EXERCISE BRIEF: Start at the top of the records below and copy them exactly to the end.
== THE DATA
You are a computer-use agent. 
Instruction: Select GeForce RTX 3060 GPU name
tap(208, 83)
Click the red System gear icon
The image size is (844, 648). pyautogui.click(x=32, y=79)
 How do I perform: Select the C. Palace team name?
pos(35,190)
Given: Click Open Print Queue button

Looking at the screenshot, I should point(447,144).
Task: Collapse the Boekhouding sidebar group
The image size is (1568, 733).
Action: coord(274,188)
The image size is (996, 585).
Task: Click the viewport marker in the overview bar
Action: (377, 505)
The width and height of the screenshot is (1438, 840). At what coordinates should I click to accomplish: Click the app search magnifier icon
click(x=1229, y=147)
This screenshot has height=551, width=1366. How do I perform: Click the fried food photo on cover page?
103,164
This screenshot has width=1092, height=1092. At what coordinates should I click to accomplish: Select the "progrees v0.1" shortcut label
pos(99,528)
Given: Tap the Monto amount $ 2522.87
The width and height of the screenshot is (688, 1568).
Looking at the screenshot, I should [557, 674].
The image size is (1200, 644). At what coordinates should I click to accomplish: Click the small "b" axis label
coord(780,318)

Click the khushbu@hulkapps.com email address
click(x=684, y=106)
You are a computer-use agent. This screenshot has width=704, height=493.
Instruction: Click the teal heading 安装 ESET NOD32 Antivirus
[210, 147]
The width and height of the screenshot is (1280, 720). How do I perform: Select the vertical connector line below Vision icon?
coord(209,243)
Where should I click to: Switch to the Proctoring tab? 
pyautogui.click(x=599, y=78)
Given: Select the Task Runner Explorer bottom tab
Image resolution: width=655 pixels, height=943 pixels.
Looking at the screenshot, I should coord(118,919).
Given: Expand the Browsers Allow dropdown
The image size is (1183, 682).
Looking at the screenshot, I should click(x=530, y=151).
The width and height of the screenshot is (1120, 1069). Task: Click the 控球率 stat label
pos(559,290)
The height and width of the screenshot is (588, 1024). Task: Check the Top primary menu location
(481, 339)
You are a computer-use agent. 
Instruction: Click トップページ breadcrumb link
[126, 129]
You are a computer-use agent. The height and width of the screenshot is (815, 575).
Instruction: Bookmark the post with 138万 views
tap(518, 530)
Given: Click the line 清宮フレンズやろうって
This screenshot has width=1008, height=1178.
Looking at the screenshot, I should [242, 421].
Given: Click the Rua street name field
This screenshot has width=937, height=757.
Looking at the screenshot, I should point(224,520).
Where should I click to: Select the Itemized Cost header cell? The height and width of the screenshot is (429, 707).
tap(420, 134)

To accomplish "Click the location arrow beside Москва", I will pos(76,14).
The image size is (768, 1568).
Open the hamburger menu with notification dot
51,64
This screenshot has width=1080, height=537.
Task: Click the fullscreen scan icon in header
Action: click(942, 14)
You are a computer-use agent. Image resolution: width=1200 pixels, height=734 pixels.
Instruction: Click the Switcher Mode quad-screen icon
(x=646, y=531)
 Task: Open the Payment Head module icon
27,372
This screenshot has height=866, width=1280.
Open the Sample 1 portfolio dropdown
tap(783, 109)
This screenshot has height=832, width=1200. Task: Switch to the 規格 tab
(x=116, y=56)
====
EXERCISE ANSWER:
You are a computer-use agent. 
Instruction: Select GeForce RTX 3060 GPU name
tap(208, 83)
Click the red System gear icon
The image size is (844, 648). pyautogui.click(x=32, y=79)
 How do I perform: Select the C. Palace team name?
pos(35,190)
Given: Click Open Print Queue button

Looking at the screenshot, I should point(447,144).
Task: Collapse the Boekhouding sidebar group
The image size is (1568, 733).
Action: coord(274,188)
The image size is (996, 585).
Task: Click the viewport marker in the overview bar
Action: (377, 505)
The width and height of the screenshot is (1438, 840). At what coordinates should I click to accomplish: Click the app search magnifier icon
click(x=1229, y=147)
This screenshot has height=551, width=1366. How do I perform: Click the fried food photo on cover page?
103,164
This screenshot has width=1092, height=1092. At what coordinates should I click to accomplish: Select the "progrees v0.1" shortcut label
pos(99,528)
Given: Tap the Monto amount $ 2522.87
The width and height of the screenshot is (688, 1568).
Looking at the screenshot, I should [557, 674].
The image size is (1200, 644). At what coordinates should I click to accomplish: Click the small "b" axis label
coord(780,318)

Click the khushbu@hulkapps.com email address
click(x=684, y=106)
You are a computer-use agent. This screenshot has width=704, height=493.
Instruction: Click the teal heading 安装 ESET NOD32 Antivirus
[210, 147]
The width and height of the screenshot is (1280, 720). How do I perform: Select the vertical connector line below Vision icon?
coord(209,243)
Where should I click to: Switch to the Proctoring tab? 
pyautogui.click(x=599, y=78)
Given: Select the Task Runner Explorer bottom tab
Image resolution: width=655 pixels, height=943 pixels.
Looking at the screenshot, I should coord(118,919).
Given: Expand the Browsers Allow dropdown
The image size is (1183, 682).
Looking at the screenshot, I should click(x=530, y=151).
The width and height of the screenshot is (1120, 1069). Task: Click the 控球率 stat label
pos(559,290)
The height and width of the screenshot is (588, 1024). Task: Check the Top primary menu location
(481, 339)
You are a computer-use agent. 
Instruction: Click トップページ breadcrumb link
[126, 129]
You are a computer-use agent. The height and width of the screenshot is (815, 575).
Instruction: Bookmark the post with 138万 views
tap(518, 530)
Given: Click the line 清宮フレンズやろうって
This screenshot has width=1008, height=1178.
Looking at the screenshot, I should [242, 421].
Given: Click the Rua street name field
This screenshot has width=937, height=757.
Looking at the screenshot, I should point(224,520).
Where should I click to: Select the Itemized Cost header cell? The height and width of the screenshot is (429, 707).
tap(420, 134)

To accomplish "Click the location arrow beside Москва", I will pos(76,14).
The image size is (768, 1568).
Open the hamburger menu with notification dot
51,64
This screenshot has width=1080, height=537.
Task: Click the fullscreen scan icon in header
Action: click(942, 14)
You are a computer-use agent. Image resolution: width=1200 pixels, height=734 pixels.
Instruction: Click the Switcher Mode quad-screen icon
(x=646, y=531)
 Task: Open the Payment Head module icon
27,372
This screenshot has height=866, width=1280.
Open the Sample 1 portfolio dropdown
tap(783, 109)
This screenshot has height=832, width=1200. Task: Switch to the 規格 tab
(x=116, y=56)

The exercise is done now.